Drop Down MenusCSS Drop Down MenuPure CSS Dropdown Menu




9 Temmuz 2013 Salı

"Herkes Bir Şeylerden Korkar" : Cesaret ve Korku :)

"Herkes Bir Şeylerden Korkar"...
Herhangi bir şeyden korkmayan var mıdır, bilmiyorum.
Henüz denk gelmedim.
Ben de korkak tiplerden biriy(miş)im, itiraf edeyim.
Brigitte ablayı zaten çok severdim, bu kitaptan sonra daha da bir kanım kaynadı.
"Çıtır Çıtır Felsefe" serisini okurken karşımda beni olumsuz yönlerimle de kabullenmiş, anlamaya/dinlemeye çalışan, kafama takılanlara cevaplar bulmasa da bana doğru sorular soran 1 abla canlanıyor gözümde; bu Brigitte Abla tabii ki :)
Serinin bazı kitaplarını çok önceden okumuş, unutmuş, yeniden okumuştum.
Bu kitabını da okuduysam da hatırlamadığımdan kütüphaneden geçen gün sevinerek aldım.
Niye sevindim bilmiyorum; çıtır çıtır felesefe insana bunu yapıyor sanırım :)
Yanlış hatırlamıyorsam toplamda 23 kitaplık bir seri, zaten herhangi birini okuyunca diğerleri de sizi mıknatıs gibi kendine çekiyor. ( Bu da demek oluyor ki Brigitte Abla sık sık konuğumuz olacak :)

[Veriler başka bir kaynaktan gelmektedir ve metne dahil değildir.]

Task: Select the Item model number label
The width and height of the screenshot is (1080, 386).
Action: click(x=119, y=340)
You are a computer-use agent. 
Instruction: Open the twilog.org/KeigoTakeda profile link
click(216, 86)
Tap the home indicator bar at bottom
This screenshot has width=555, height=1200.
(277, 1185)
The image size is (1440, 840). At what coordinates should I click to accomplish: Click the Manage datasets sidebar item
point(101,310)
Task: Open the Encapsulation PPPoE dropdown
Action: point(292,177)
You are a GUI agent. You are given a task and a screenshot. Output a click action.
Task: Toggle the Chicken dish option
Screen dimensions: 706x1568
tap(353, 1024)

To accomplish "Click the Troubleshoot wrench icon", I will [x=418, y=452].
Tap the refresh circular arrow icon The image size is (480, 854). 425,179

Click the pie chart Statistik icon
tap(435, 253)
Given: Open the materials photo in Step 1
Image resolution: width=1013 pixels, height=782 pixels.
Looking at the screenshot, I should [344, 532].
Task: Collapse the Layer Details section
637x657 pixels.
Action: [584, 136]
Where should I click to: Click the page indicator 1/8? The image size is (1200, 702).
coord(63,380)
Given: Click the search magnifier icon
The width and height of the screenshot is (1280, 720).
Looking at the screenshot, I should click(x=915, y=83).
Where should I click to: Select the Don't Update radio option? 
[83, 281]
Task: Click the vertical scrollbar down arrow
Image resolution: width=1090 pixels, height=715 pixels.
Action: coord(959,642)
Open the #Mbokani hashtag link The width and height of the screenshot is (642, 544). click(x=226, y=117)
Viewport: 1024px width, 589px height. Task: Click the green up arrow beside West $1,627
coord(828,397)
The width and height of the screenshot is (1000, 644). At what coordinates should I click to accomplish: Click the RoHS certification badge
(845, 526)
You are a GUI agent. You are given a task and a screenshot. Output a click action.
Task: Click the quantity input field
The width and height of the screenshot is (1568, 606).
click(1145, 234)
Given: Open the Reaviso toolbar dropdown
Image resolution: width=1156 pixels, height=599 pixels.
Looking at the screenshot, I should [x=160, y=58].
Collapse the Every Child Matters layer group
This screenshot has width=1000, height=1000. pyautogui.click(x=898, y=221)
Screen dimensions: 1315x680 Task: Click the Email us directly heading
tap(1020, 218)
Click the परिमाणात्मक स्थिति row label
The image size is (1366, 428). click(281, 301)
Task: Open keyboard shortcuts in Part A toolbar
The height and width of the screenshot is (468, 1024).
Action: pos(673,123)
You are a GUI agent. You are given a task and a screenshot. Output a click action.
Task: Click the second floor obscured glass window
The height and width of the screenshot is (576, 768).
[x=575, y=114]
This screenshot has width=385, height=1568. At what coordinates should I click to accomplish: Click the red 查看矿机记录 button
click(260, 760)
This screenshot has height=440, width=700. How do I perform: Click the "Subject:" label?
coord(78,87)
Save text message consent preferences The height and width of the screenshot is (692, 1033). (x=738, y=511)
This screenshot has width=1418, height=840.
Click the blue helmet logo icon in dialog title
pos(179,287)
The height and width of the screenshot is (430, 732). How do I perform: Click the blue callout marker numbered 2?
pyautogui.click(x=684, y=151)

Kapak resmini çok sevdim :)
                                                                     ***
"Herkes bir şeylerden korkar" diye başlar kitap ve örnekler veriyor; ölüm, örümcek, karanlıkta uyuyamama, sevilmeme, dönmedolaba binme, bir kızı/oğlanı öpme, büyüme korkusu vs.
Kitapta kanlı canlı örnekler var; dolayısıyla bahsedilen örneklerdeki Sonya ya da Ali siz de olabilirsiniz. Ya da bu kitabı okuyan her kimse.
Benim de isim vermeyeyim bazı örneklerle birebir benzerliğim var.
Ancak kitaptan sonra -hatta kitabı okurken de- uzun süre düşündüm ben nelerden korkuyorum diye.
Biliyorum okuyunca bazılarına güleceksiniz ama ben yine de az özel olanlarından paylaşmak istedim; belki benzer şeyleri hissedenler vardır ve kendilerini yalnız hissetmezler :)
- Ormanda kaybolmak (biliyorum kırmızı başlıklı kız değilim her gün ormanda anneanneme yemek götürmüyorum:)
- Denizde iken kocaman bir balık tarafından ısırılmak (2 balık'ız dedik ama büyük balık ısırıklarından korkmayız demedik :)
- Trafikte "gerçek" araba kullandığını unutmak (çarpışan arabaları çok seviyorum ve bazen insanın gerçek trafikte de kafası karışabiliyor.)
- Sevdiğim/sevmediğim hatta tanıdığım/tanımadığım birini kırmaktan/üzmekten çok korkarım. (iyi kalpli olduğumdan falan değil ya bencillikten tamamen onun vicdan azabını düşünürüm yani :)
- Karınca ezmek... (küçükken -çok acayip küçükken-  karıncaların "canlı" olduğunu düşünmez,özellikle üzerlerine basardım; şimdiyse onun vicdan azabıyla, değil üzerline basmak yollarını şaşırtmayayım diye ödüm kopuyor.
- Teknoloji kazığı yemek: Bilgisayarın, telefonun bozulması ve içindeki evraklarıma ulaşamamak
- Birinden bir şey istemek: Kalemini isteyecek olsam sanki kolunu bacağını istiyormuşum gibi geliyor bazen.
- Birine bir şey sormak: Korkmak değil de belki çekinmek denebilir; kimsenin özel alanına girmek istemem.
Kitapta " Korkunun çocukları", "anne, ışığı açık bırak", "ben korkağın tekiyim", "dolapta biri var", "cesur insanlar korkar","korkuyla oynamak" gibi başlıklara ayrılmış toplam 21 mini bölüm var. Hepsinde de korkan kişinin neler hissedebileceği üzerine örnekler var.
"Dolapta biri var" bölümü çok keyifliydi; Kaan uyuyamıyor, tuhaf gıcırtılar duyuyor. Odasındaki dolabın içinde birilerinin olduğundan emin. Babasını çağırıyor. Babası Kaanla dalga geçmek yerine Kaan'ın oyuncak kutusundan aldığı kılıç ile dolabın kapağını yavaşça açıyor ve canavar olmadığını görüyorlar; Kaan kendini güvende hissederek uyuyor.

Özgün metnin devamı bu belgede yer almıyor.